The influence of gas diffusion layer (GDL) microstructures on mass transport and methylcyclohexane saturation (MCH) in a dehydrogenation cell was investigated using pore network modeling. We reveal that GDLs with larger pore diameters (d_pore ) and lower tortuosity (τ) enable enhanced MCH invasion, thereby improving reactant concentration at the catalyst.

Abstract

Dehydrogenating methylcyclohexane (MCH) as a liquid organic hydrogen carrier offers a promising method for producing stored hydrogen.
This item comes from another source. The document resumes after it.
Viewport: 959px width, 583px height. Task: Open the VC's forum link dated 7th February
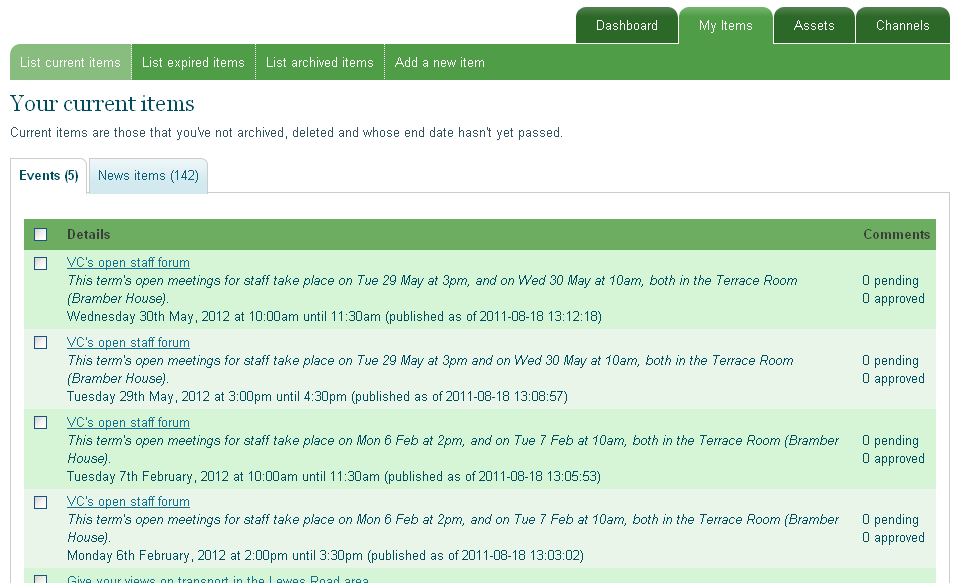(128, 423)
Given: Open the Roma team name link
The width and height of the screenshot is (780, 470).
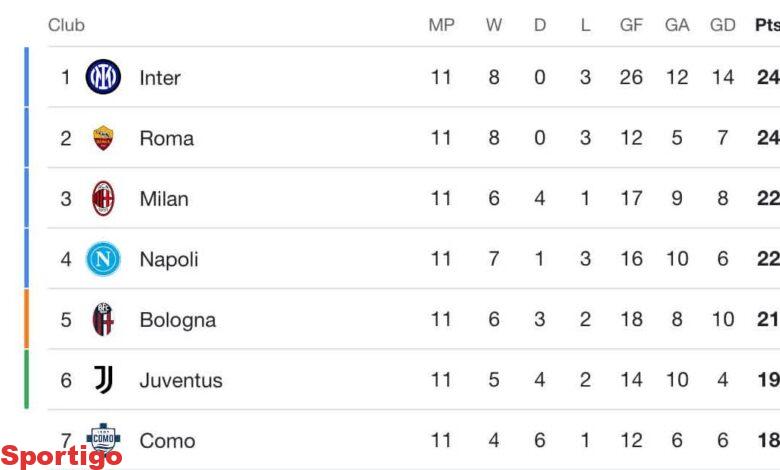Looking at the screenshot, I should 166,139.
However, the transport properties of the gas diffusion layers (GDLs) in dehydrogenation cells (D-cells) have not yet been optimized for high reactant saturation at the GDL-catalyst layer (CL) interface, which is crucial for increasing hydrogen production. We applied pore network modeling (PNM) to quantify the anisotropic transport properties and local saturation of MCH in GDLs with distinct microstructures. We demonstrate that GDLs with larger mean pore diameters and lower tortuosity exhibit higher MCH permeability and diffusivity. Moreover, a high porosity at the GDL-CL interface increases MCH saturation (from 0.05 to 0.11), highlighting the impact of local GDL porosity on MCH supply to the catalyst. The results of the invasion percolation simulation revealed that smaller pore sizes lead to a longer MCH transport pathway to the GDL-CL interface, thereby reducing MCH saturation at this interface (by more than twofold), which hinders reactant availability for hydrogen production. Therefore, we recommend a GDL that combines large pores for efficient MCH flow and small pores close to the CL for liquid retention to enhance MCH utilization in the anode of D-cell, particularly at high current densities.